Christopher Khoo of Singapore tourism consultancy MasterConsult Services said organisers would have to find a balance between restrictions and making the event worthwhile.

“In Davos, it is an opportunity to rub shoulders with somebody taking the lift or in the hotel lobby, and exchanging thoughts that way,” Mr Khoo told Reuters.

“How do you create those networking opportunities? That is a challenge.”

Singapore restricts conferences to 250 people, which are split into groups of 50 that cannot mingle.

The World Economic Forum at Davos usually hosts about 3,000 official participants but side meetings and network events and an influx of journalists sees the Alpine town's population swell from 10,000 to 30,000 each January.

How many will make the decision to fly to Singapore remains to be seen.

Officials said the health and safety of visitors would be a “top priority”.

Visitors take photographs with their children in front of the Christmas decorations at a terminal of the Changi International Airport in Singapore on December 7, 2020.  / AFP / Roslan RAHMAN
Christmas decorations at at Changi International Airport in Singapore on December 7, 2020. / AFP / Roslan RAHMAN. AFP

“Covid-19 has affected many countries in the world, bringing global travel and events to a standstill," Chan Chun Sing, Minister for Trade and Industry, said on Monday.

"Singapore has not been spared and has been harder hit than many countries due to our lack of a domestic market.

“We will ensure the health and safety of our people and participants remain our top priority.”

The WEF plans to return to Davos, Switzerland in 2022.

Singapore has been hailed as a beacon of success in the way it has dealt with the pandemic with just 76 active cases of the virus.

Like many Asian nations, its experience of containing the Sars epidemic in 2002-04 proved invaluable when dealing with the Covid-19 outbreak.

Since the first coronavirus diagnoses in early February, just 29 people have died from 58,285 recorded cases.

The 12 new cases recently reported were imported infections from India, Indonesia, Malaysia and Myanmar.
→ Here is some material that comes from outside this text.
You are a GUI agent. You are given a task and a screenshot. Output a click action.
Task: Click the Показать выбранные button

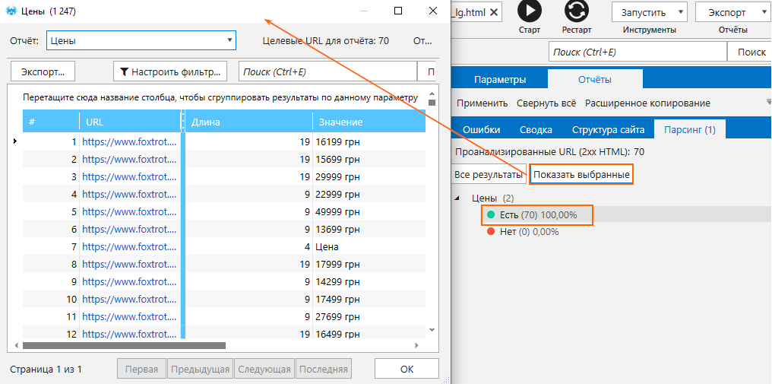click(581, 175)
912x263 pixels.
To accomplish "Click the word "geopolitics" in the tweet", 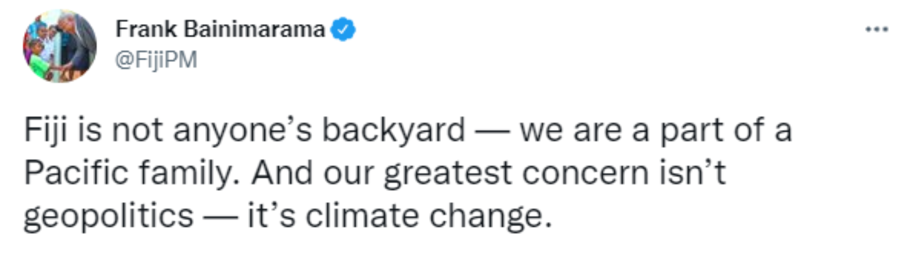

All but one were workers returning to the country and were placed on stay-home notices or isolated on arrival by the Ministry of Health (MOH).

Singapore has a similar demographic to the UAE, with the majority of residents expatriate workers.

After a spike in cases, the country went into full lockdown in April and May.

Restrictions during phase two of the nation’s response continue, such as one metre social distancing and the compulsory wearing of facemasks outside.

Flights in and out of Singapore remain tightly restricted.

A flight bubble between Singapore and Hong Kong would have allowed passengers to skip quarantine - but was suspended until at least the end of 2020 after a spike in cases in Hong Kong.

Its "green lane" measures allow business travellers from South Korea, Malaysia, China, Japan, Indonesia, Brunei and Germany to fly in, as long as they comply with a strict itinerary.

Short term visitors are not allowed into the country, while others are screened via safe traveller lanes at the airport and can apply in advance for an air travel pass.

A pass is granted once a long list of criteria is met such as a PCR tests on arrival and compulsory use of a government track and trace mobile app.

Inside the country, tourism and hospitality business has resumed but groups of people meeting are limited to five.

Large scale events are still restricted while working hours are staggered to reduce crowds during rush hour.

Facemasks have been mandatory since June when an eight-week circuit-breaker of intense restrictions to control the virus ended.

The country is keen to re-open business ties to kick-start the economy, with the WEF the largest event likely to be hosted in Singapore in 2021.

The city-state's economy shrank 42.9 per cent year-on-year during the second quarter of 2020 with support measures of S$8 billion (Dh21.5bn/$5.8bn) announced to cushion the blow from the coronavirus pandemic.

Wage subsidies have been extended and cash pumped in to the devastated aviation and hospitality sectors.